Rara-readysetgo wrote:
Just stop. Stop trying to be cool with people who clearly don’t respect you guys. It looks like y’all are begging for a relationship that’s dead in the water. I’m sorry, but that’s the truth. Your brother is lying to cover for his fiancée, and you’re still trying to make it work with him?
Let it go. Block them, go no contact, change your number whatever it takes. Stop giving energy to people who keep showing you they don’t care.
AccomplishedChart873 wrote:
Your brother is choosing the life he wants to lead. Now you get to choose how you want to live your life. Is it living in a state of drama with the lead actress writing the script as she goes along? Or is it in peace, where you decide your own story?
MamaFrijoles wrote:
Honestly, brother is actively ignoring the red flags at this point. He has had multiple instances of being shown Ursula was lying, then doubling down after talking to her.
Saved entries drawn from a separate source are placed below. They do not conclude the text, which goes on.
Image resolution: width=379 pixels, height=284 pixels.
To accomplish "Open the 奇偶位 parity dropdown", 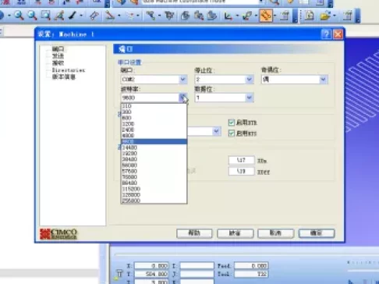I will pyautogui.click(x=295, y=79).
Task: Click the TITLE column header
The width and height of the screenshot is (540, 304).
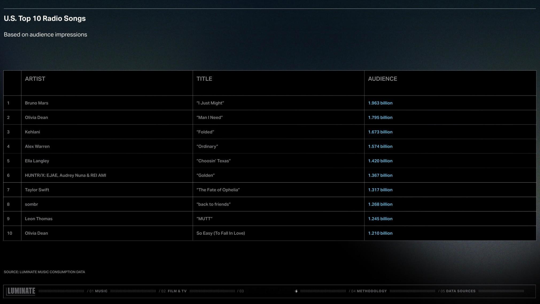Action: pyautogui.click(x=204, y=79)
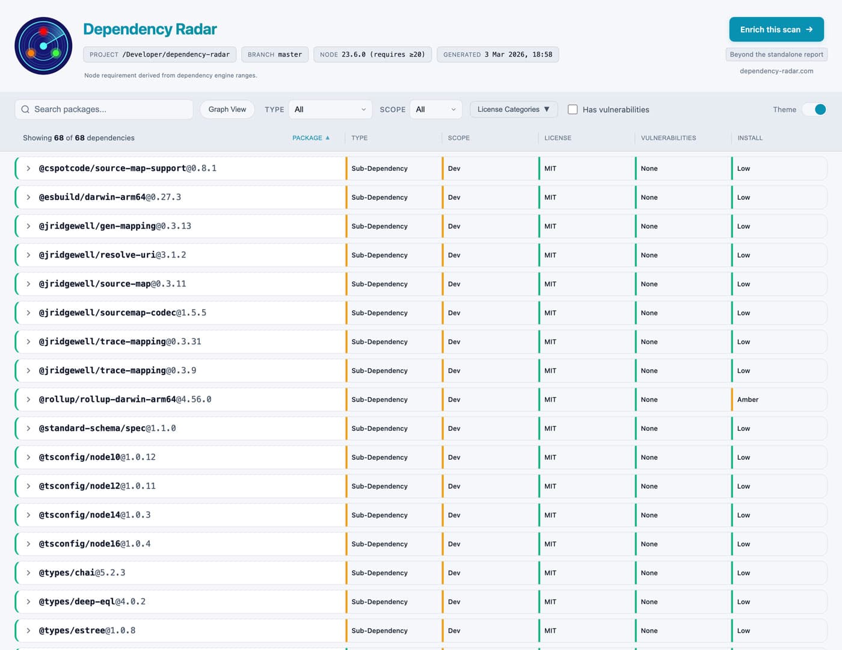This screenshot has width=842, height=650.
Task: Expand the @cspotcode/source-map-support entry
Action: click(28, 168)
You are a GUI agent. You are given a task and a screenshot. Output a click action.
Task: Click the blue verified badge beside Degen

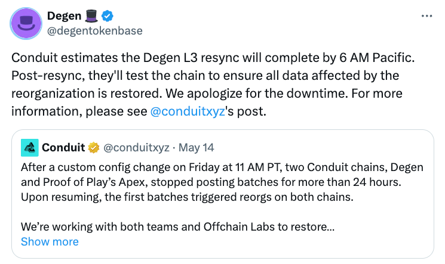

I’d be half tempted to send a text summarizing that Ursula is a proven liar, and the family is tired of putting up with both of their BS.
How will he feel when she starts lying about him abusing their kid and his family isn’t there to pick up the pieces? He is soon going to be stuck all alone realizing that his family is right, but he will only realize it when she successfully separates him from his family and starts ab#$ing him exclusively.